Business Context
ApexBank is reviewing internal design documents, vendor assessments, and incident reports before deploying a Generative AI assistant for employees. The security team wants an NLP system that automatically classifies each document or text snippet into the primary cybersecurity risk category so analysts can prioritize mitigation work.
Data
You are given a corpus of 180,000 labeled text records collected from security reviews, architecture notes, red-team findings, and policy exceptions.
- Task: classify each record into one primary risk category: Data Leakage, Prompt Injection, Unauthorized Access, Model Supply Chain, or Compliance/Privacy
- Text length: 20-900 words, median 140 words
- Language: English only
- Label distribution: moderately imbalanced; Data Leakage and Compliance/Privacy together make up ~55% of records
- Noise: records may include URLs, ticket IDs, code blocks, log fragments, and duplicated boilerplate
Success Criteria
A good solution should achieve macro-F1 ≥ 0.82, with recall ≥ 0.90 for Data Leakage and Prompt Injection, since missing these risks is costly.
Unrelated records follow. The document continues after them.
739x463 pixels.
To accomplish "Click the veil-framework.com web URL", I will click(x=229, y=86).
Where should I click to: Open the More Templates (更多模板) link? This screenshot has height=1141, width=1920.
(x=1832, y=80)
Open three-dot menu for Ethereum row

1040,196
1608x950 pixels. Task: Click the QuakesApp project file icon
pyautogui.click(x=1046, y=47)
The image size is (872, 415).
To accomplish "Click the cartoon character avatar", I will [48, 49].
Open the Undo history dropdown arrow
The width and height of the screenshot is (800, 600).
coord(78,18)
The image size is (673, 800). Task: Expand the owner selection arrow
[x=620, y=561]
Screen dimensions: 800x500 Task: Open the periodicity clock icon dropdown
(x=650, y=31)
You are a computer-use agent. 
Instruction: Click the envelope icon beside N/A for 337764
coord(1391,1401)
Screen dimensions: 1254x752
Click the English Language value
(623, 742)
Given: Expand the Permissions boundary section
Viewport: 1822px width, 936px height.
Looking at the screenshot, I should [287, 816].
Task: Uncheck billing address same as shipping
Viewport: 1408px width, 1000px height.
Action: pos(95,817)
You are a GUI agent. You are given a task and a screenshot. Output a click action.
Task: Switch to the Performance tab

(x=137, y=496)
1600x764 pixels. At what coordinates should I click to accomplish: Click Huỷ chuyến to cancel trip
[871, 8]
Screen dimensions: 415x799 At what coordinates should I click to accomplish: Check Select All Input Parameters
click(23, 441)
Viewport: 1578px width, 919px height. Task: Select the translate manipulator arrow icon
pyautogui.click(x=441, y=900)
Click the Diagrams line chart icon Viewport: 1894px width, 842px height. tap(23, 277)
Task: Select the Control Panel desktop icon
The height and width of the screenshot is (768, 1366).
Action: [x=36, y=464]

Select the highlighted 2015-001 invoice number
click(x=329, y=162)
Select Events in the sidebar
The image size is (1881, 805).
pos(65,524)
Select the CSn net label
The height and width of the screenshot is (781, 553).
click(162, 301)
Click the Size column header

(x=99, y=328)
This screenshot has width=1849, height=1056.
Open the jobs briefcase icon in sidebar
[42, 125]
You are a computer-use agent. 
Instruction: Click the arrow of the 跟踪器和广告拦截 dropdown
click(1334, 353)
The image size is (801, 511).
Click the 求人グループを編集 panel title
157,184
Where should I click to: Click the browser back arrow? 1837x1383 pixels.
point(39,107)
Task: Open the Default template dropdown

The model should support batch scoring and near-real-time inference for analyst workflows.
Constraints
- Inference latency should be <150 ms per document on CPU for typical inputs
- The solution must run in a private enterprise environment
- Predictions should be explainable enough for security analysts to audit
- Training should be feasible on a single modern GPU
Requirements
- Build a multi-class text classification pipeline for the five risk categories.
- Define a realistic preprocessing pipeline for noisy enterprise security text.
- Implement a modern Python solution, including tokenization, training, and evaluation.
- Explain how you would handle class imbalance and ambiguous records.
- Describe how you would evaluate model quality and perform error analysis before deployment.